◆ **Extrait choisi**:
James Benning, avec Twenty Cigarettes ( Vingt cigarettes ) découvre en revanche un genre qu’il n’a pas encore pratiqué. Il se filme lui-même, ainsi que dix-neuf autres, en train de fumer une cigarette, de la première à la dernière bouffée. On apprend que fumer est une expérience contradictoire et ambivalente, peut-être même une provocation aujourd’hui.
Il y avait toutefois un grand choix de films de fiction avec quelques pépites.
E-Love d’Anne Villacèque, grand film au petit budget arraché à la télévision, film a été coécrit avec Sophie Fillières, d’après une nouvelle de Dominique Baqué.

◆ **Données enregistrées**:
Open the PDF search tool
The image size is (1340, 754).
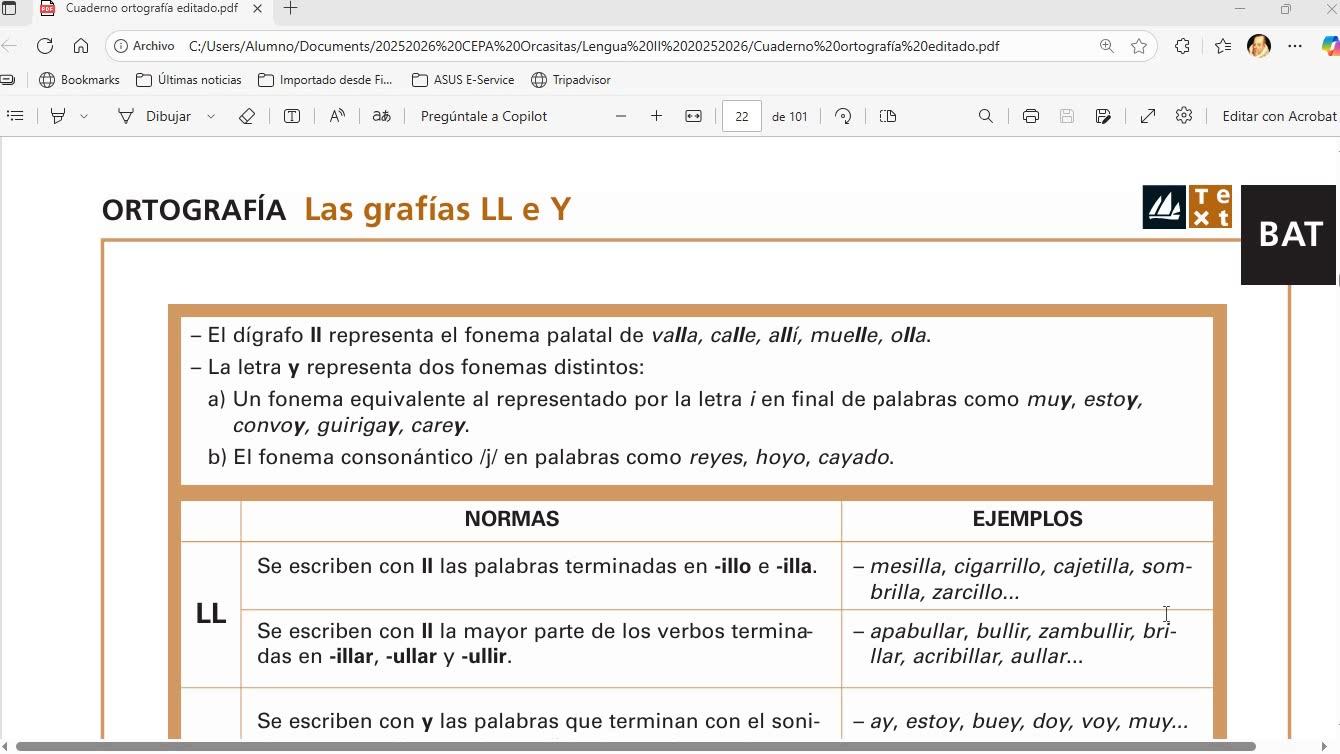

◆ **Liste des activités**:
- A) Dans l'extrait choisi, combien d'autres personnes James Benning filme-t-il en train de fumer dans Twenty Cigarettes ?
- B) Citez mot pour mot tout ce qui va, dans l'extrait choisi, de « James Benning, avec » jusqu'à « avec quelques pépites. ».

◆ **Solutions dans l'ordre**:
- A) Dix-neuf autres personnes.

- B)
James Benning, avec Twenty Cigarettes ( Vingt cigarettes ) découvre en revanche un genre qu’il n’a pas encore pratiqué. Il se filme lui-même, ainsi que dix-neuf autres, en train de fumer une cigarette, de la première à la dernière bouffée. On apprend que fumer est une expérience contradictoire et ambivalente, peut-être même une provocation aujourd’hui.
Il y avait toutefois un grand choix de films de fiction avec quelques pépites.